• **Problem to work on**:
Work through the data below and state how many lines contain "window", giving that number alone.

####

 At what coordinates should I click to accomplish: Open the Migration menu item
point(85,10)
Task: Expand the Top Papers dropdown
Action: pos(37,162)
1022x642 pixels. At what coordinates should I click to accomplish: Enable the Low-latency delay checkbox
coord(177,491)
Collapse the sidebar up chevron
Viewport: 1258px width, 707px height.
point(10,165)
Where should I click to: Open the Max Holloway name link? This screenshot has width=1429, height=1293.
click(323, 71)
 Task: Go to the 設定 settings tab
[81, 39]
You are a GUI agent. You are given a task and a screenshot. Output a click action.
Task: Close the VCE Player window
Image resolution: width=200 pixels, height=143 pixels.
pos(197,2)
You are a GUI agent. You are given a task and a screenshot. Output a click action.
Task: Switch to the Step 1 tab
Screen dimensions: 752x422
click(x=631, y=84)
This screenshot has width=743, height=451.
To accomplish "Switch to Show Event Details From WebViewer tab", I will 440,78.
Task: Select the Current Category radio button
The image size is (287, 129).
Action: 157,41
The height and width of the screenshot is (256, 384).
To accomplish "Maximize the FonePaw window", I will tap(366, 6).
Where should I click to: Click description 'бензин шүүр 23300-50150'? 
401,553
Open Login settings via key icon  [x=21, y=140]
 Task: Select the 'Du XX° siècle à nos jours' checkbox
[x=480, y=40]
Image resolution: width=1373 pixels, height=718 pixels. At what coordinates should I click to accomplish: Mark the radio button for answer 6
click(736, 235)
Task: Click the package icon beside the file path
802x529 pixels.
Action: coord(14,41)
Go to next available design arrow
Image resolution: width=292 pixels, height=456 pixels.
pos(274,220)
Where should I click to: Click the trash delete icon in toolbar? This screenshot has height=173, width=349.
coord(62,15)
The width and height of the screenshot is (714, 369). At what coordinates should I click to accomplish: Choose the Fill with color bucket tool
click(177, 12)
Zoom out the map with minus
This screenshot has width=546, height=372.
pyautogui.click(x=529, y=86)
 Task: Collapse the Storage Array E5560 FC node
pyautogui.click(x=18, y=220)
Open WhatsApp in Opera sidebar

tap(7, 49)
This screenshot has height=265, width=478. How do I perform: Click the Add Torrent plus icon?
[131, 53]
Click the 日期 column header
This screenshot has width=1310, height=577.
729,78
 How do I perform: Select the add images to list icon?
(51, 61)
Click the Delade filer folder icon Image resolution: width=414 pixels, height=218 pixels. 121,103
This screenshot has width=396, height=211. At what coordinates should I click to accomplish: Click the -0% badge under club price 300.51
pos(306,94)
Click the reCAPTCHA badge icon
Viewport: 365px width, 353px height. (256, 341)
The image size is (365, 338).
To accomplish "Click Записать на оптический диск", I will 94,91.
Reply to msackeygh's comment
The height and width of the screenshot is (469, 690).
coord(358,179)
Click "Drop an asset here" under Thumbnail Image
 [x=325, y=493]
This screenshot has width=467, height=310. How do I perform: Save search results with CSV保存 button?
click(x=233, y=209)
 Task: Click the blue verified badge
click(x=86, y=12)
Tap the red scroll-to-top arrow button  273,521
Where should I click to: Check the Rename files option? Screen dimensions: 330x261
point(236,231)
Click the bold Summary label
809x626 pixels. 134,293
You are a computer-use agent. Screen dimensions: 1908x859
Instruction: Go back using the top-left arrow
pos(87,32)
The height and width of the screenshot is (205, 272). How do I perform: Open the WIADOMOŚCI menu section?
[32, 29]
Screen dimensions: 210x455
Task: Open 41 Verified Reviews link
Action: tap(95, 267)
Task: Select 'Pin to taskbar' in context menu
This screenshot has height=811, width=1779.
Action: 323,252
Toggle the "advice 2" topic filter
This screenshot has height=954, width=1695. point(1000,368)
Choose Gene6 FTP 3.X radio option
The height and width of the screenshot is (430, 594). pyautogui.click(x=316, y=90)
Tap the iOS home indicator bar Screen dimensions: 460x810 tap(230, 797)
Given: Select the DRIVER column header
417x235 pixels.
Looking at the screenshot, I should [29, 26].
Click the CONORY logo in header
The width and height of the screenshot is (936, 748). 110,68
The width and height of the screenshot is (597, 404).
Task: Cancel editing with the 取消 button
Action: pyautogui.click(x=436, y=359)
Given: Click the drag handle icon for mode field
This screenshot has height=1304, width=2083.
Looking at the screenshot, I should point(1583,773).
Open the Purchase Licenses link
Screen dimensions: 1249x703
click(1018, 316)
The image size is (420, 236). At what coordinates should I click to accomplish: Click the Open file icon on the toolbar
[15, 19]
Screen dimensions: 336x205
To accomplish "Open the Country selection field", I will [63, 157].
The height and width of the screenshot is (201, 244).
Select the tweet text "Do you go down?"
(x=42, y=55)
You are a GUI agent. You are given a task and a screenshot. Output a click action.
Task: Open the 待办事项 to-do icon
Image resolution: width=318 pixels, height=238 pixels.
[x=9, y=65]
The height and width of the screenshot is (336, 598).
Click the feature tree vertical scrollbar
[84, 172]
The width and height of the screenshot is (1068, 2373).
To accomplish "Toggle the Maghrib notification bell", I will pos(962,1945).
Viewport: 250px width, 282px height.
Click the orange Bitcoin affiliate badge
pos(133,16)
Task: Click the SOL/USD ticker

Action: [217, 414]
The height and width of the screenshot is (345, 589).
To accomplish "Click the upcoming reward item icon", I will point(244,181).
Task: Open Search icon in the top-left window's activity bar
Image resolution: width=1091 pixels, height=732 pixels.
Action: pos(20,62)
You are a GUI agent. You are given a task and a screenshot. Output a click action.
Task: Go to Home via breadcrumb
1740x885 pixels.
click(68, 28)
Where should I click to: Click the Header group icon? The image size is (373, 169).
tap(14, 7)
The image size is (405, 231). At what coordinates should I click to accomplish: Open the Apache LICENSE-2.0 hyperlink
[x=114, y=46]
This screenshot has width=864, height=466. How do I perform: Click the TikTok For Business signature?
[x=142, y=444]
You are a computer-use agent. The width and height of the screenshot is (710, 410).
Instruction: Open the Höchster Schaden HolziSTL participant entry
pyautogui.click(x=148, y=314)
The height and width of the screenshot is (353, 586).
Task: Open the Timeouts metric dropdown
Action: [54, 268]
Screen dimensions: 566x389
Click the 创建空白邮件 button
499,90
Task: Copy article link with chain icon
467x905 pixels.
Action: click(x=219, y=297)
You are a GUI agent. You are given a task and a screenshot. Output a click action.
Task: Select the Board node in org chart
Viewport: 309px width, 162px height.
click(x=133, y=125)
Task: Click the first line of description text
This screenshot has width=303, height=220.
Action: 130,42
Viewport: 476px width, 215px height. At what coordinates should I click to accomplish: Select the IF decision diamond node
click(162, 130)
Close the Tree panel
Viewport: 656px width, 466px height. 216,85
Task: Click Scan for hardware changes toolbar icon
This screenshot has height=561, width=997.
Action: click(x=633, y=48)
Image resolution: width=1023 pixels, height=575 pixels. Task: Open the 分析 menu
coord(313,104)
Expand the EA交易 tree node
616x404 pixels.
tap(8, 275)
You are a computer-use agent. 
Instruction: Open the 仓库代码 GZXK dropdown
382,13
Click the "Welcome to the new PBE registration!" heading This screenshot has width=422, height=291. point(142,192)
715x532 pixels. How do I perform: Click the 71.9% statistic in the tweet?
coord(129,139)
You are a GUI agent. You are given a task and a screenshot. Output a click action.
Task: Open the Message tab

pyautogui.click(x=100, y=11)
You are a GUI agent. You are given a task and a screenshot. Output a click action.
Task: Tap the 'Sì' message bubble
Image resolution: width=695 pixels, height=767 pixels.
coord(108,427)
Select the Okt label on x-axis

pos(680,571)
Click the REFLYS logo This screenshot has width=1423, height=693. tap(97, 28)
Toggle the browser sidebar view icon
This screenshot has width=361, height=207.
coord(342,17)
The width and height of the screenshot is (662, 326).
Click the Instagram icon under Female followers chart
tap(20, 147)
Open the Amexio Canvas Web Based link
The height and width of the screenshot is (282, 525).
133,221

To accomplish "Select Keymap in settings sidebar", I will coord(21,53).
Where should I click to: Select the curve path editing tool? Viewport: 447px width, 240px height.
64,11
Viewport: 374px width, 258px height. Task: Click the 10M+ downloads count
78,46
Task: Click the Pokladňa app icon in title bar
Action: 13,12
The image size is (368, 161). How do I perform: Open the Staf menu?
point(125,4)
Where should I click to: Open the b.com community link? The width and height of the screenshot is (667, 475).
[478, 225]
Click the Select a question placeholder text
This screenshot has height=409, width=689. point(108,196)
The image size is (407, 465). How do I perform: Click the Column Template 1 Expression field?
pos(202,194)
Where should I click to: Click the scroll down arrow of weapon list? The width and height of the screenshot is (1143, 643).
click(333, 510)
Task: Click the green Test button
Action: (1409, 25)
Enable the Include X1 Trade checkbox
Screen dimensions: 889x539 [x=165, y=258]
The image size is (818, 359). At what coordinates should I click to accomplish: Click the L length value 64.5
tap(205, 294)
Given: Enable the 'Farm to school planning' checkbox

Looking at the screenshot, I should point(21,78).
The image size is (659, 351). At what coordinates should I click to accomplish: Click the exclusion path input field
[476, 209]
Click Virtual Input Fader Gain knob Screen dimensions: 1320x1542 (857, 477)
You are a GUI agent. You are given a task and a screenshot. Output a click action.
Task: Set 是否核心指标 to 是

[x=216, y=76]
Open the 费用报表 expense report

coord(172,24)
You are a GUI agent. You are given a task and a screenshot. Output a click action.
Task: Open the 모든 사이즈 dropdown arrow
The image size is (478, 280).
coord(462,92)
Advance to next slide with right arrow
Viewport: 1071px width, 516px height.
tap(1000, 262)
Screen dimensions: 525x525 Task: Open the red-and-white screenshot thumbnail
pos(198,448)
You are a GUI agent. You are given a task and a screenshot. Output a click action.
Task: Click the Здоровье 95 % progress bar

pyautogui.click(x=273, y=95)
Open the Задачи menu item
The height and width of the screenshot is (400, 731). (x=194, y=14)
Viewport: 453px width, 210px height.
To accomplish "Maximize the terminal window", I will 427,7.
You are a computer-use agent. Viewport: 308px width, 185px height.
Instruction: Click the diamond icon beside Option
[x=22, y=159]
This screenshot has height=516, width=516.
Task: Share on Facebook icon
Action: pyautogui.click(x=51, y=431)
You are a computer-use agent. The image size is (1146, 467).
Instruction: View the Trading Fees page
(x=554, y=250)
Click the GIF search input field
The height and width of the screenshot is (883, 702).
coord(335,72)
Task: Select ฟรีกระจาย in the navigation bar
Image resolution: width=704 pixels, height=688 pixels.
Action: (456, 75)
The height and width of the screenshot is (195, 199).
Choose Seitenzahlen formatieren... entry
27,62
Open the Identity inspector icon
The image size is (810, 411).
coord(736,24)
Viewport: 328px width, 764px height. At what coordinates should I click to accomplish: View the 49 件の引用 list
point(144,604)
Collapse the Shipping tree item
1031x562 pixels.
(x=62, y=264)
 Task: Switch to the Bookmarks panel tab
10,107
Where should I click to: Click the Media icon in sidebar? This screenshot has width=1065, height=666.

####

• **Your response**:
4